Такие же, как он сам. Тегоан едва не зарыдал, но подавил желание предаться самобичеванию. Они выбрали эту жизнь, как бы там ни было, и не пытались вырваться на волю. И уходить они будут так, как жили. Он решительно подошел назад, к носилкам, присел около них на корточки, ласково дотронулся до лица Яриды.
— Ты была отменной шлюхой, Яри. Ты была добра ко мне, ничего не требуя взамен, а я… я даже спасибо тебе не сказал.
«Ты достал меня своими красками и кистями, Тегги, сколько еще мне так стоять?» — и она кокетливо изогнулась, послав ему прощальный воздушный поцелуй из прошлого, залитая солнцем, бесстыдно голая, затраханная им и оттого счастливая, молодая, игривая…
Такой пусть и запомнится. Тегоан улыбался сквозь отчего-то наплывшие слезы. Улыбался все то время, пока вспоминал Яри и время с ней. Свои беспутные дни и ночи. Свою загубленную молодость и ее бессмысленно прожитую жизнь. Улыбался, тяжело дыша, быстро доводя себя рукой до оргазма, который оказался неожиданно бурным и ярким — в глазах замелькало.
Он вытерся ее поясом. Уже распахнув двери и отогнав этим стайку напуганных проституток, оглянулся в последний раз. На мокром лице Яриды Тегоану почудилась знакомая хитрая усмешка. Да, пожалуй, теперь она уходила именно так, как того хотела бы.
***
— Вы словно встретились с призраком, Эдель, — голос Гиссамина прозвучал насмешливо. Однако серые глаза отливали особым блеском, а руки в нетерпении комкали шнур на чехле.

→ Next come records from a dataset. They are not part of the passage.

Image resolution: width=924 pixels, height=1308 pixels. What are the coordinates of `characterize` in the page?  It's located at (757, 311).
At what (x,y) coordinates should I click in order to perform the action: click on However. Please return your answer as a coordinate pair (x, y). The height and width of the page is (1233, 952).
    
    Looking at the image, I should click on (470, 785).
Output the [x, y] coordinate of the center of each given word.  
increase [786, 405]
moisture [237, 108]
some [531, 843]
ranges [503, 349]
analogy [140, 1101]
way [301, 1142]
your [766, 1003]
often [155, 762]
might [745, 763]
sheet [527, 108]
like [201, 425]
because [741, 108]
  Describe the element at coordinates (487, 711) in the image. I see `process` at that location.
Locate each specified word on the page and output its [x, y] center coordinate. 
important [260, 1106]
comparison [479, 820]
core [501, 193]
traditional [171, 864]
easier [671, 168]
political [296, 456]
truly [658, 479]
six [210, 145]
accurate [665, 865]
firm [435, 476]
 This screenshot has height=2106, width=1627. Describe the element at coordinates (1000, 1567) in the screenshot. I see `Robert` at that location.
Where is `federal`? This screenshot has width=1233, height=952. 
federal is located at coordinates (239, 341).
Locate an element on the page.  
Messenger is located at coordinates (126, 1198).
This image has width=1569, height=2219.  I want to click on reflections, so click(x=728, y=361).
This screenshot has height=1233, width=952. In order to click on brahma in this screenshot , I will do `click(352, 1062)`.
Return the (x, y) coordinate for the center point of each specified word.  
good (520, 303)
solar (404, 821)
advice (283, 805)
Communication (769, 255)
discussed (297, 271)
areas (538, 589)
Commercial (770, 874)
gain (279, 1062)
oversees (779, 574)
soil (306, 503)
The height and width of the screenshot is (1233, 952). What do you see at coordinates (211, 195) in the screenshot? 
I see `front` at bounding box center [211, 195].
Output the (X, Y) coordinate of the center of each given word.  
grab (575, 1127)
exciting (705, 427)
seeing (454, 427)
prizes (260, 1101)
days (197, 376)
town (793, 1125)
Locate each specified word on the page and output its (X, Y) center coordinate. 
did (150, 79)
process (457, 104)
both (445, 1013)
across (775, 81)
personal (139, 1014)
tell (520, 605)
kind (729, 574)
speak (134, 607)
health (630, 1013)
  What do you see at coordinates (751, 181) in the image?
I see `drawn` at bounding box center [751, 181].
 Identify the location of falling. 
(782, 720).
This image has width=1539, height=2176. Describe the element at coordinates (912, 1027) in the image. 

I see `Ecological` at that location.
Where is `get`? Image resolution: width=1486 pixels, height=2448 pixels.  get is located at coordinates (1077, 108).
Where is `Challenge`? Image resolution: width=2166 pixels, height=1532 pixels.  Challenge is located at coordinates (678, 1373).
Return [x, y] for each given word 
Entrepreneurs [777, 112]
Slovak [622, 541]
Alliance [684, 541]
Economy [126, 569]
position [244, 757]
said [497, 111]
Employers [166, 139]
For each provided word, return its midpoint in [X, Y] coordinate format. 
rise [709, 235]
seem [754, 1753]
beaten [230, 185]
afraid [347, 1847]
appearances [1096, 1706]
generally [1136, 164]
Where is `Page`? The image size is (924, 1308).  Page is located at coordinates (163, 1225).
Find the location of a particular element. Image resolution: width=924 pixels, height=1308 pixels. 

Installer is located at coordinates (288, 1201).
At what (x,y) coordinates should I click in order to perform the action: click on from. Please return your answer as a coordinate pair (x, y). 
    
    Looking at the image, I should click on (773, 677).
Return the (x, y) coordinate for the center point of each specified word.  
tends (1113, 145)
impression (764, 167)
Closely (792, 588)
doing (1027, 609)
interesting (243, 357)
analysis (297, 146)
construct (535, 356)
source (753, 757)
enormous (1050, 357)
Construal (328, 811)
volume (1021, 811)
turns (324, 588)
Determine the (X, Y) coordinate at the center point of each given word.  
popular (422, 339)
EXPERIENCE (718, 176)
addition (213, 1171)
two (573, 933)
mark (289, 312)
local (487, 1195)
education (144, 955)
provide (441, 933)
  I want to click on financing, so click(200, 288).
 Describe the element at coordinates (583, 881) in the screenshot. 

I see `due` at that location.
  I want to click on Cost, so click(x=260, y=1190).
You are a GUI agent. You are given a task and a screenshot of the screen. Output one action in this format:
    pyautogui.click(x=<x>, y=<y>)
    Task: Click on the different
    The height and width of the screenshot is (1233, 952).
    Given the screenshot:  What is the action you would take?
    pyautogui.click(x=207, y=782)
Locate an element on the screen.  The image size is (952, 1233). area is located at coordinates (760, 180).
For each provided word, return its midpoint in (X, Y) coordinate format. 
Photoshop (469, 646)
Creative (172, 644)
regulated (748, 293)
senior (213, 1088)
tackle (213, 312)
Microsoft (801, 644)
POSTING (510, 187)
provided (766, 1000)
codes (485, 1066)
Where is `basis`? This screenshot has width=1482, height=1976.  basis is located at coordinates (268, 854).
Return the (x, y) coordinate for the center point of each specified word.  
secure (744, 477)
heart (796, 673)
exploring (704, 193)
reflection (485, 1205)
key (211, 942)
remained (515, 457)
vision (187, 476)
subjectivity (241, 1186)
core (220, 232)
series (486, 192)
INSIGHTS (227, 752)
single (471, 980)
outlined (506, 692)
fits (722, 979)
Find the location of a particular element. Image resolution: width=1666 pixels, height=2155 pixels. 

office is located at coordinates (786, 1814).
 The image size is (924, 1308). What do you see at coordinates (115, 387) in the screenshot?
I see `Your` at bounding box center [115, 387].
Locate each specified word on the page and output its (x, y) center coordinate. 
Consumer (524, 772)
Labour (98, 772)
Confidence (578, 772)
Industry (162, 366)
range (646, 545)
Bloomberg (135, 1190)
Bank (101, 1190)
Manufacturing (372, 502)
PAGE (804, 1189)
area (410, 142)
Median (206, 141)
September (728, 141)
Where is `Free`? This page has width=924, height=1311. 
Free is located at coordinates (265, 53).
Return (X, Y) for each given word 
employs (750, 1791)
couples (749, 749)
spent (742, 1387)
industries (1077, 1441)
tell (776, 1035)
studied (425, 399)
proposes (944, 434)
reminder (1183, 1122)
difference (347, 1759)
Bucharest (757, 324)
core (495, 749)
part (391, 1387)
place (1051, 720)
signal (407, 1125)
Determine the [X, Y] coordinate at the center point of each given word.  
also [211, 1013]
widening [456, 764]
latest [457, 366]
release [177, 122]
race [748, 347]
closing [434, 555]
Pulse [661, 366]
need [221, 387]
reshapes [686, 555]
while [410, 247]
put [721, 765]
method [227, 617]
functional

Тегоан смолчал. Каждая встреча с его могущественным покровителем была страшнее, чем все пережитое между ними. Возможно, потому, что ленд-лорд с легкостью разгадывал художника. И спешил задать новые, еще более непростые вопросы, открывавшие Тегоану слишком многое о себе самом.
Наконец, шнур был развязан, Гиссамин набрал воздуха в легкие — рывком развернул свернутый холст и замер так, склонишись над ним, словно расхититель древних гробниц над сундуком с золотом и драгоценными камнями.
— Как вы назвали ее? — почти шепотом поинтересовался Гиссамин, словно мог потревожить изображенную на картине женщину. Тегги оторвался от созерцания своих сапог, взглянул в глубокие глаза лорда:
— «Смерть куртизанки».
Гиссамин ничего не ответил, лишь вернулся к изучению портрета. Обычное его молчание настолько затянулось, что Тегоан вынужден был дать пояснения.
— Это не то, что вы хотели, я знаю. Здесь нет сюжета, истории, почти нет обстановки…
— Замолчите, — властно бросил Гиссамин и бережно свернул картину, — Дитоаль! Отнеси это в мастерскую. Лично от меня — я хочу раму, достойную картины. Обязательно со стеклом. Возьмите без синевы и желтизны, понял?